Optimal positioning of wind farm locations is one of the most effective strategies to minimize potential harm to the ecosystem, especially to minimize the risk of collision with avian species. A key consideration for the optimal siting of offshore wind farms is identifying areas where migratory birds and bats frequently pass through and avoiding placement of the wind farms in those routes. In addition, thorough habitat impact assessments in advance are crucial to identify the impacts of wind farms on marine wildlife nesting sites, feeding grounds, and breeding areas. Under certain conditions, countries that operate their site investigation and allocation under a state-led system might have an advantage compared to countries that use a developer-led system. The primary reason is that a state-led system tends to adhere to more consistent and integrated procedures and standards, which could result in more thorough and careful risk assessments. Additionally, state authorities are likely to have better access to the necessary databases (regarding, for example, geological and environmental information) for conducting investigations. This approach may reduce variation in decision-making during the investigation and review process. However, if government authorities are understaffed or do not employ efficient procedures for site investigation, the state-led system will become a bottleneck. In such instances, developers with better equipment and more experience could perform more efficiently, thereby expediting the site identification and investigation process.

Non-price criteria are gaining momentum in European offshore wind auctions. Biodiversity conservation, and even more so, achieving a biodiversity net gain, which involves increasing the overall biodiversity value of development sites to ensure enhancement rather than depletion, is becoming a fundamental requirement for offshore wind development, particularly in northwest Europe including the Netherlands, Germany, and Denmark. The Dutch government has played a pioneering role in establishing environmentally oriented, non-price criteria for offshore wind tenders. These ecological criteria require developers to concentrate on minimizing the potential negative effects of offshore wind energy on the environment as much as possible. Developers must prove that they will implement measures to mitigate adverse ecological effects on local birds and marine mammals. Additionally, they must demonstrate efforts to bolster and restore underwater nature, marine ecosystems, and the diversity of native marine species. A further stipulation is the contribution to knowledge, research, and innovation aimed at lessening ecological detriments and augmenting positive impacts. These requirements have effectively encouraged offshore wind developers to invest in developing and applying innovative solutions that minimize the environmental footprint of their projects. These initial measures are commendable and must advance swiftly to establish offshore wind development as a pioneering and sustainable energy production model for other industries to emulate.

Offshore wind energy is essential for tackling the climate crisis and protecting marine ecosystems from adverse global warming consequences, but careful planning and monitoring are needed to mitigate and minimize potential unwanted impacts to marine ecosystems.
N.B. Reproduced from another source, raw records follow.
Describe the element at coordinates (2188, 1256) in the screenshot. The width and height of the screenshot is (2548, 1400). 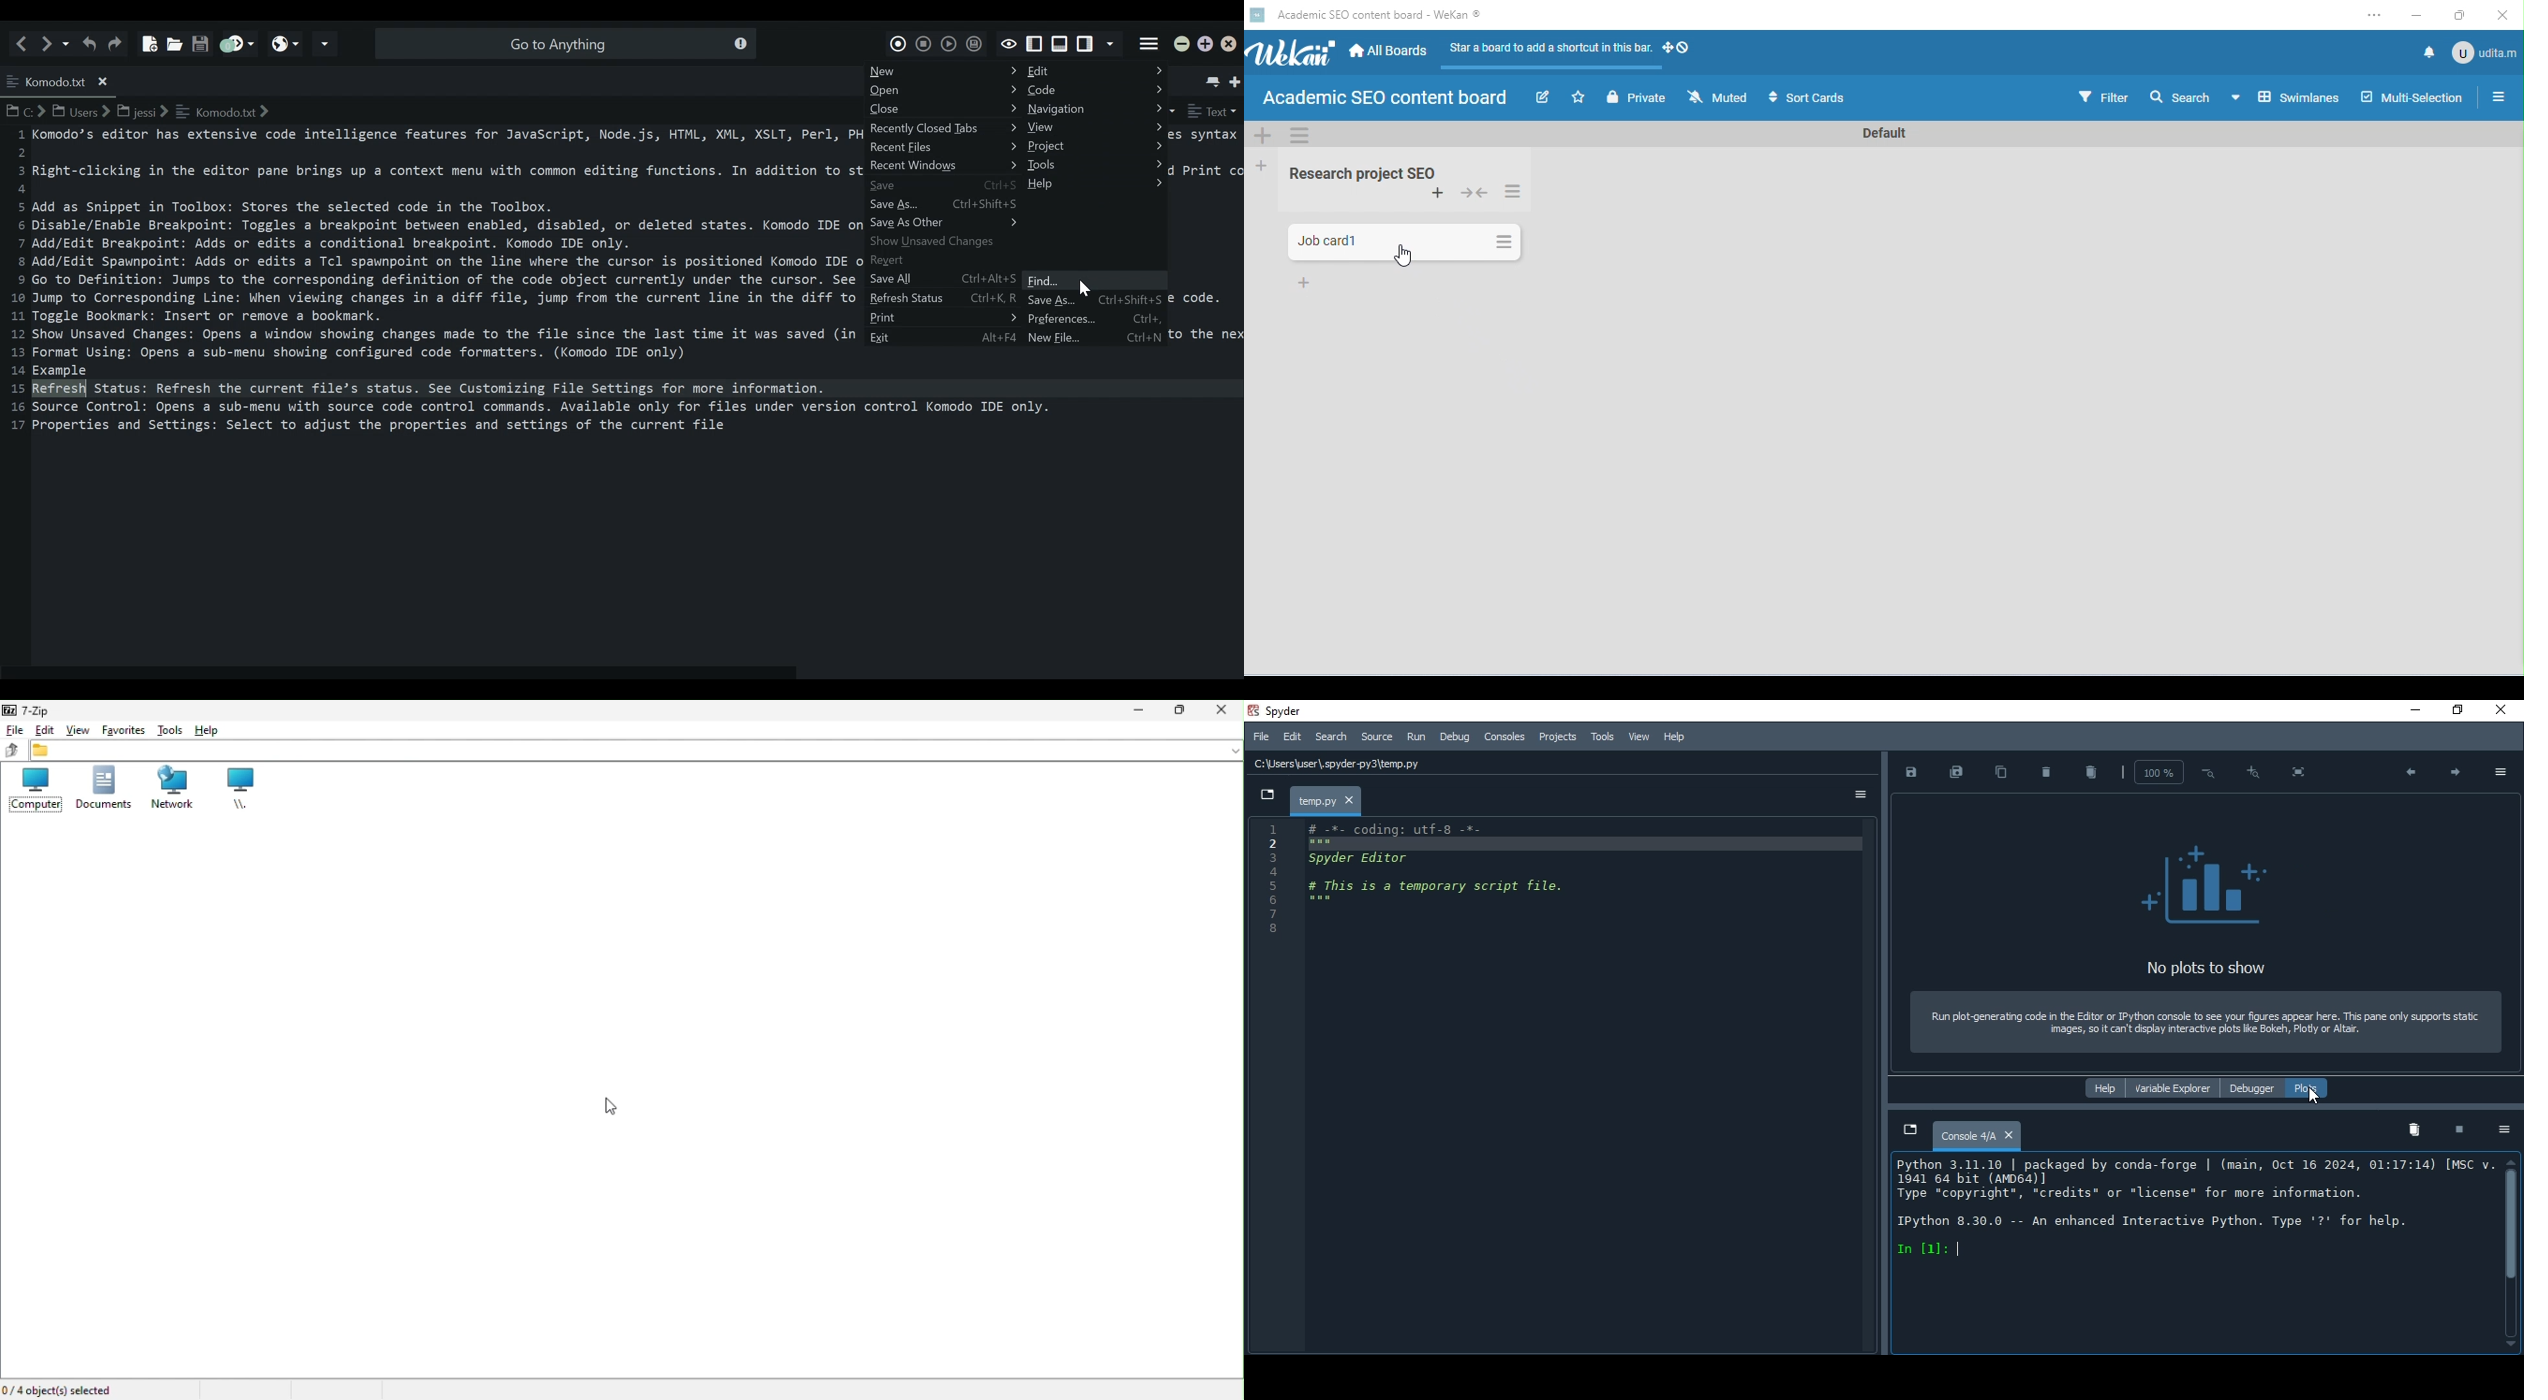
I see `ipython console pane` at that location.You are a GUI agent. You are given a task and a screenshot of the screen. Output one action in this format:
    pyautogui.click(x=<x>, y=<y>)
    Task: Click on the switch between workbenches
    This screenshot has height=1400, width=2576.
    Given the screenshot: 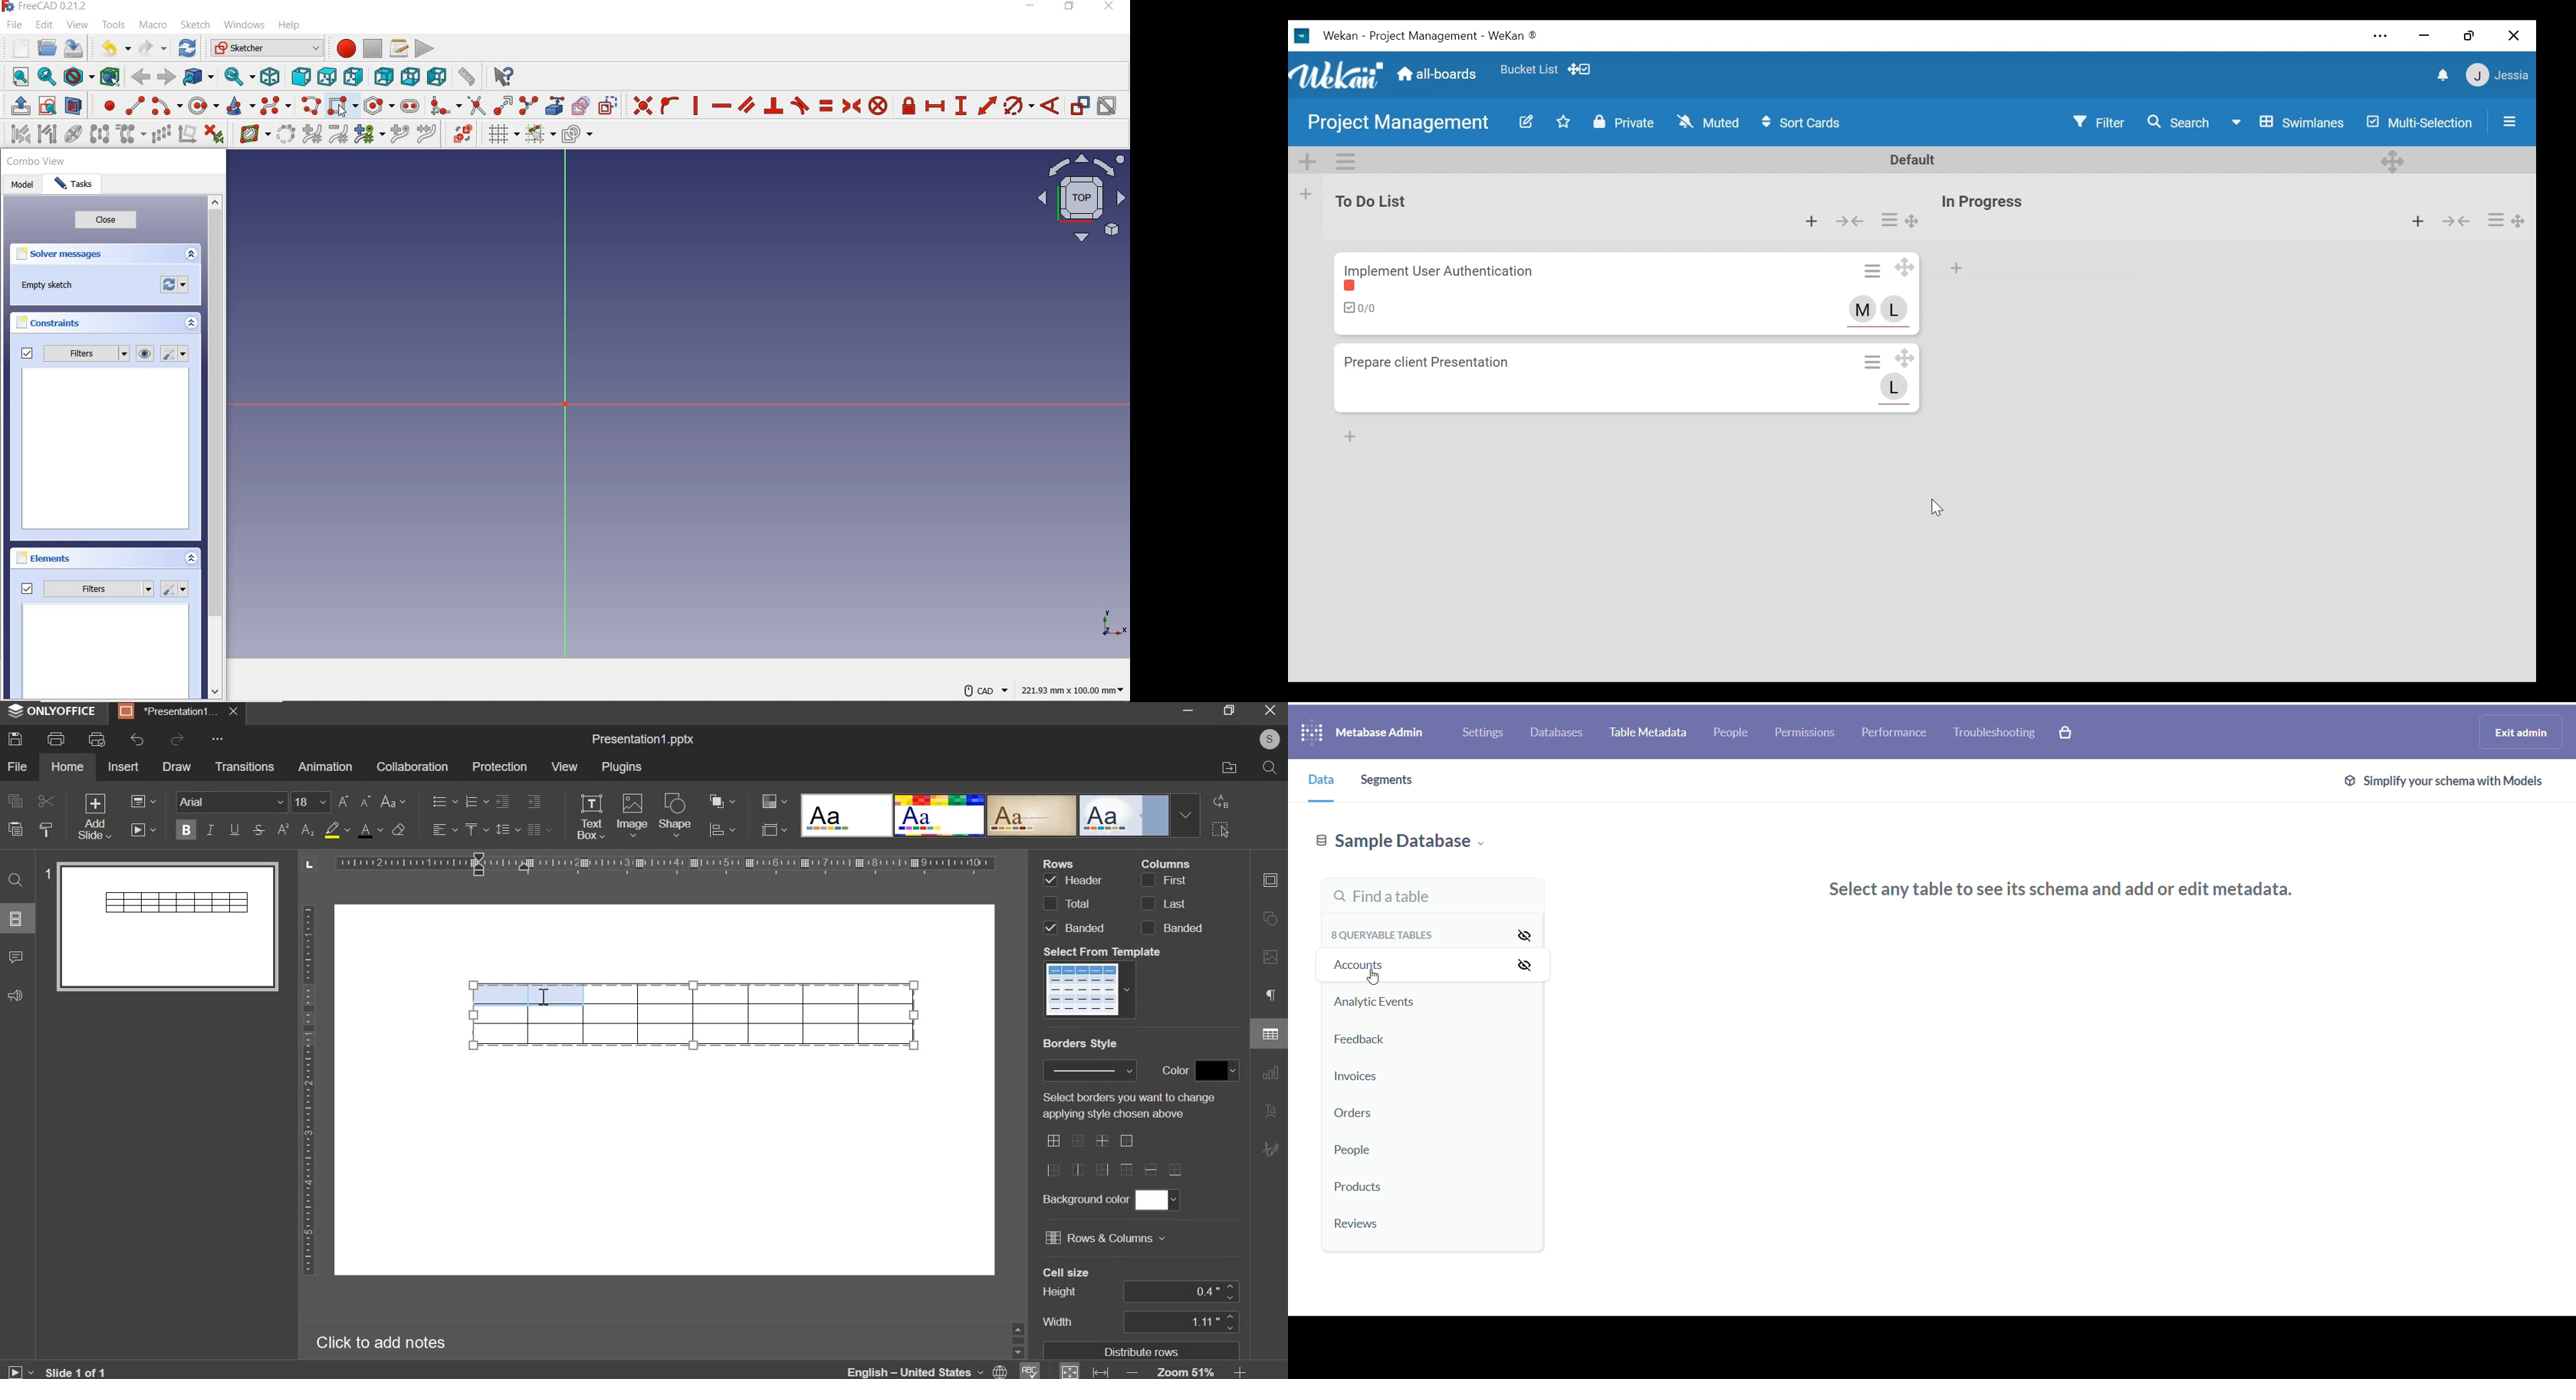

Like any human-made development, offshore wind farms can have both negative and positive effects on the ecosystem. The creation of a sustainable energy system requires the consideration of economic, social, and environmental factors. It is encouraging to observe that stakeholders in the offshore wind market are increasingly recognizing the significance of protecting marine ecosystems. This is primarily evident in the recent wind tenders in northwest Europe, which have incorporated non-price criteria, including the conservation of marine biodiversity. However, there is still substantial scope for enhancing our knowledge about offshore wind farms’ impacts and for developing methods to mitigate and minimize the unwanted effects.